▸ **TASK**
Switch "smiley icon" to "emoji icon" in everything from the line containing "Viewport: 643px width, 482px height." down through the end of the records, and reproduce those lines with nothing else altered. Omit the pictures from your answer.

▸ **MATERIAL SHOWN**
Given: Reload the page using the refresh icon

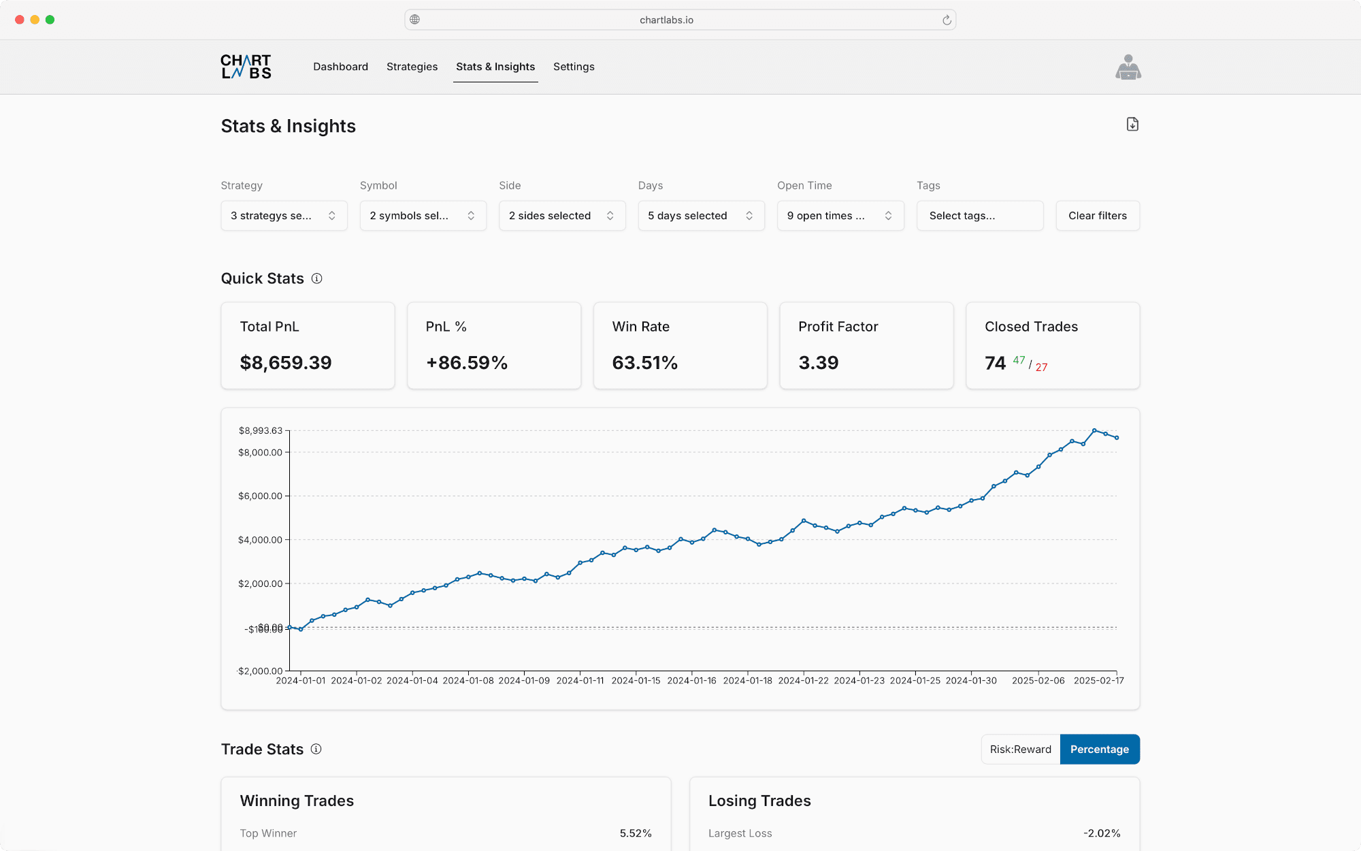Looking at the screenshot, I should click(945, 20).

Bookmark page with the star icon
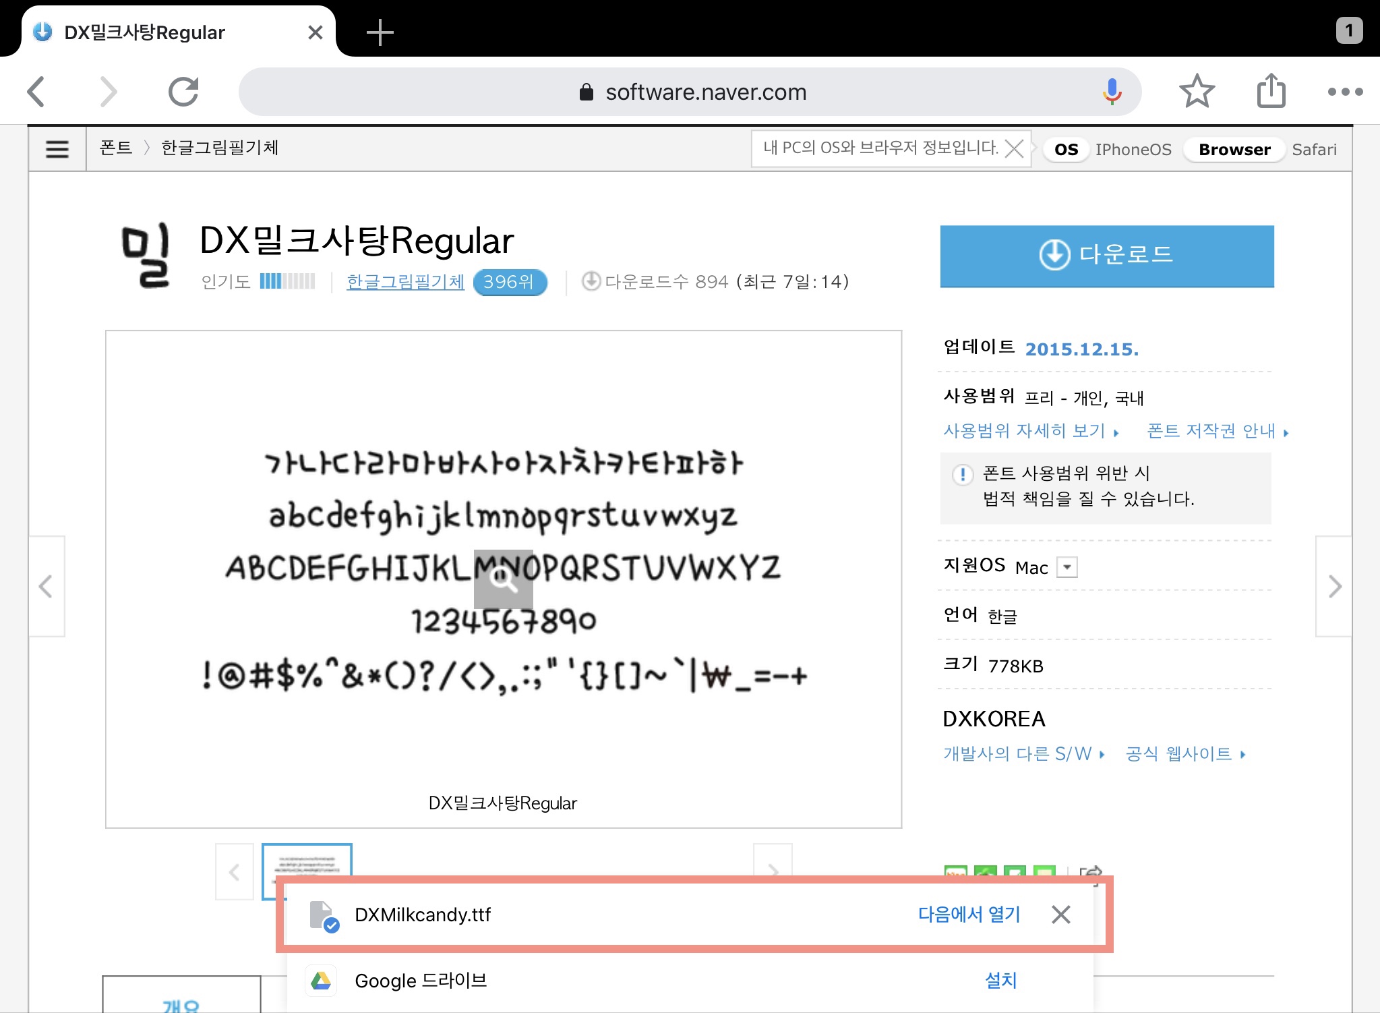click(1197, 92)
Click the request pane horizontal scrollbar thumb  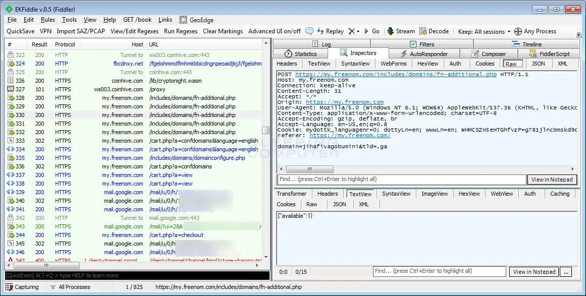309,169
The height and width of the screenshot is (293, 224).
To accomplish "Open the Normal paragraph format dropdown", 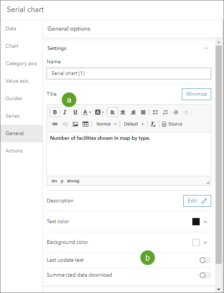I will pos(106,124).
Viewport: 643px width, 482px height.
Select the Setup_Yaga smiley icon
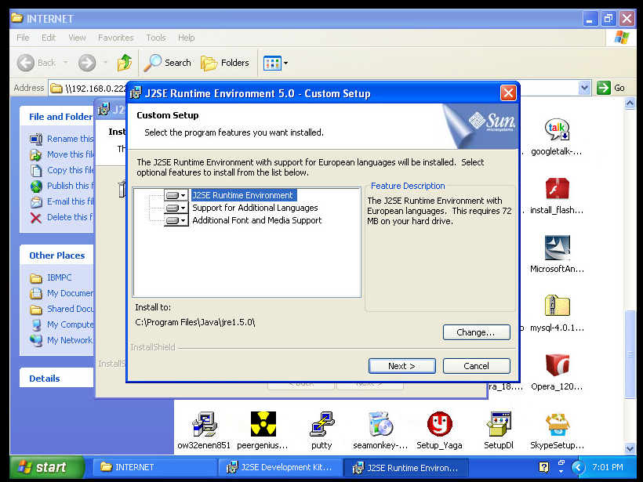tap(439, 424)
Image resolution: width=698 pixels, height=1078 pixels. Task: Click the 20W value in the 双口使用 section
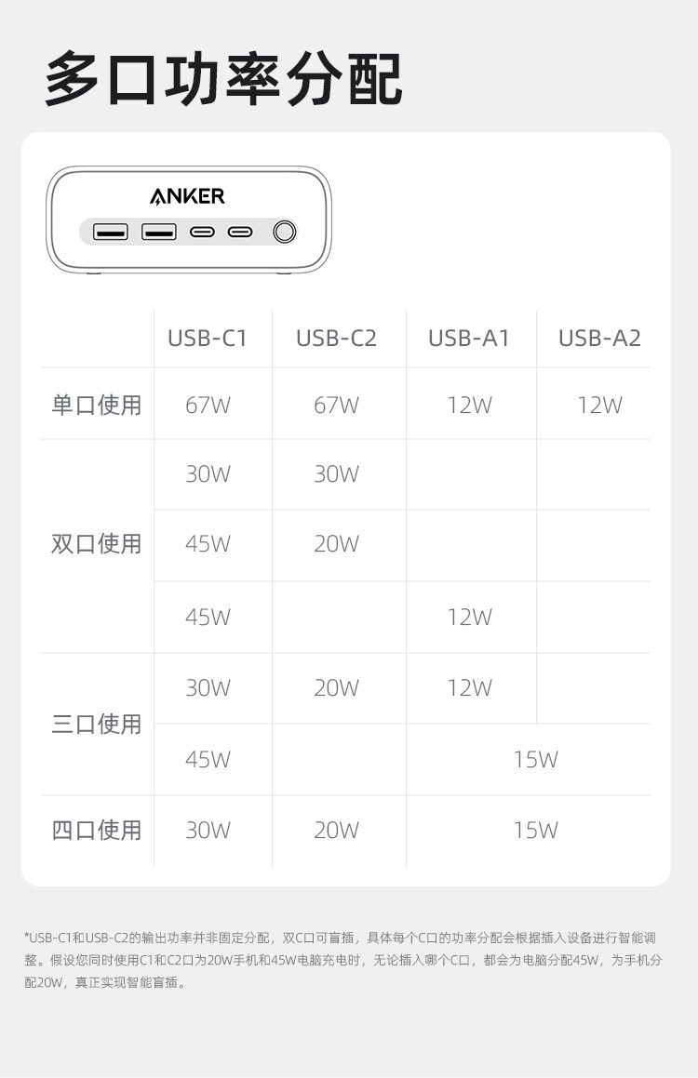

▸ **TASK ANSWER**
Viewport: 643px width, 482px height.
Select the Setup_Yaga emoji icon
tap(439, 424)
Image resolution: width=698 pixels, height=1078 pixels. Task: Click the 20W value in the 双口使用 section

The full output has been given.